Assuming for this example that you are reviewing 2015, you can then search for any word. You may choose a conference (type “ACC,” to just look at freshman “1 Fr.” In the example, I typed my favorite team, “Marquette,” in the upper right box, so that only Marquette players would b presented.
You can do this for any team to see why they are over performing or underperforming.
At that stage, the players were listed from most valuable to least valuable, but I wanted to compare each player’s actual Value Add this year to his Projected Value Add from before the season. To do that I clicked the arrow next to the “Player” heading across the top (between “Season Rank” and “Team”).
This year we have added jersey numbers, so any player who had a projection but does not have an actual rating came to the top. Therefore, you will immediately identify which players on the team are missing – and determine if they are just hurt or not playing. In Marquette’s case, Luke Fischer is the only player taller than 6-foot-7 but has no actual rating because he transferred from Indiana after one semester and therefore will play his first game when Marquette next plays (vs. Arizona State). John Dawson also has a projection but no actual rating, and it turns out the coach is simply not playing him.

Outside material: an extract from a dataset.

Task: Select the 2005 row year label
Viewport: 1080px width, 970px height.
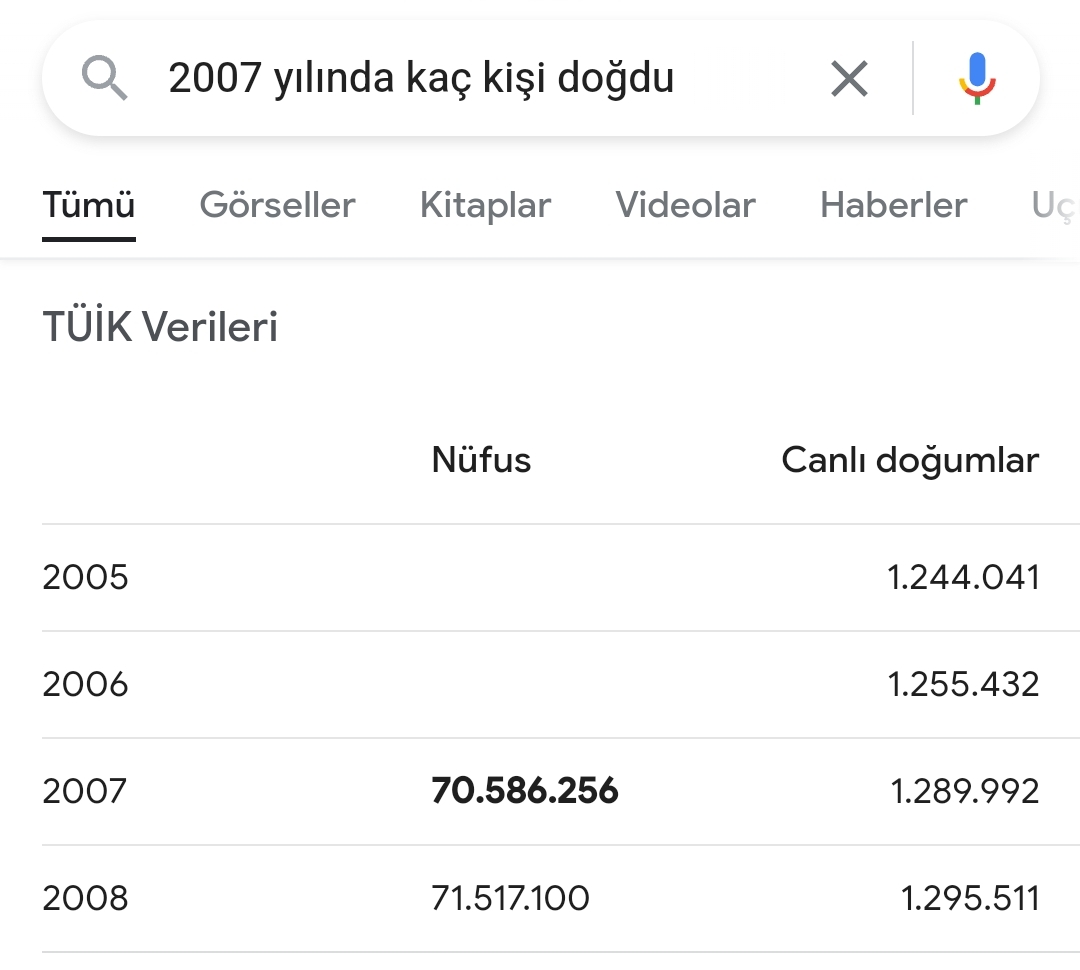Action: tap(86, 577)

For the players that have both, you can compare to see who is over- or under-performing. The worst underperformer for Marquette has been Deonte Burton (number 30), who was projected to be worth 3.36 points per game to be the 358th best player, but mainly due to foul trouble, has actually only been worth 1.47 points – which makes him the 1150th best player.
On the flipside, four players are improving Marquette by at least two points more than expected: Steve Taylor (0.10, 2.34), Matt Carlino (3.07, 5.35), Juan Anderson (1.30, 3.90), and Duane Wilson (1.80, 4.41).
Add those four totals together, and Value Add concludes that if all four players had to be replaced by a decent player (8th or 9th man or the 500th-best player at his position) then Marquette would do about 16 points worse in each game. This would mean that if the 500th-best center replaced Taylor, the 500th best point guard replaced Carlino, the 500th–best Power Forward replaced Anderson and the 500th–best small forward/swing player replaced Wilson, then we would have expected Wisconsin to beat Marquette by about 27 points today instead of winning by 11 as they actually did.
Further explanations are included in stories that have run in Sports Illustrated, NBC Sports, ESPN and Fox Sports that can be accessed via the link at the bottom of www.valueaddbasketball.com page and in the recent piece on the improvements made to the system.